Alternative approaches to optophonic mappings

  • Michael Capp

Student thesis: Doctoral Thesis


This thesis presents a number of modifications to a blind aid, known as the video optophone, which enables a blind user to more readily interpret their local environment for enhanced mobility and navigation. Versions of this form of blind aid are generally both difficult to use and interpret, and are therefore inadequate for safe mobility. The reason for this severe problem lies in the complexity and excessive bandwidth of the optophonic output after the conversion from scene-to-sound. The work herein describes a number of modifications that can be applied to the current optophonic process to make more efficient use of the limited bandwidth provided by the auditory system when converting scene images to sound. Various image processing and stereo techniques have been employed to artificially emulate the human visual system through the use of depth maps that successfully fade out the quantity of relatively unimportant image features, whilst emphasising the more significant regions such as nearby obstacles.

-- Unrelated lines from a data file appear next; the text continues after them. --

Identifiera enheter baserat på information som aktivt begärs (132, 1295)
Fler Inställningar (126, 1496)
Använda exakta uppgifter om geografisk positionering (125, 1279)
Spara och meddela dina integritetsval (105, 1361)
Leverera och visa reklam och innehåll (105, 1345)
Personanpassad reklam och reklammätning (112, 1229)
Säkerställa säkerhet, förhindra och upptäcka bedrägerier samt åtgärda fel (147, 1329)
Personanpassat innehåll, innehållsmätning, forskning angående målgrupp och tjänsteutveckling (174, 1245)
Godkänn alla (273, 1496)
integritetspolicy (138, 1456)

A series of experiments were designed to test these various modifications to the optophonic mapping by studying important factors of mobility and subject response whilst going about everyday life. The devised system, labelled DeLIA for the Detection, Location, Identification, and Avoidance (or Action) of obstacles, provided a means for gathering statistical data on users’ interpretation of the optophonic output. An analysis of this data demonstrated a significant improvement when using the stereo cartooning technique, developed as part of this work, over the more conventional plain image as an input to an optophonic mapping from scene-to-sound. Lastly, conclusions were drawn from the results, which indicated that the use of a stereo depth map as an input to a video optophone would improve its usefulness as an aid to general mobility. For the purposes of detecting and determining text or similar detail, either a plain unmodified image or some form of edge (depth) image were found to produce the best results
Date of Award2000
Original languageEnglish
Awarding Institution
  • University of Northampton
SupervisorPhilip Picton (Supervisor)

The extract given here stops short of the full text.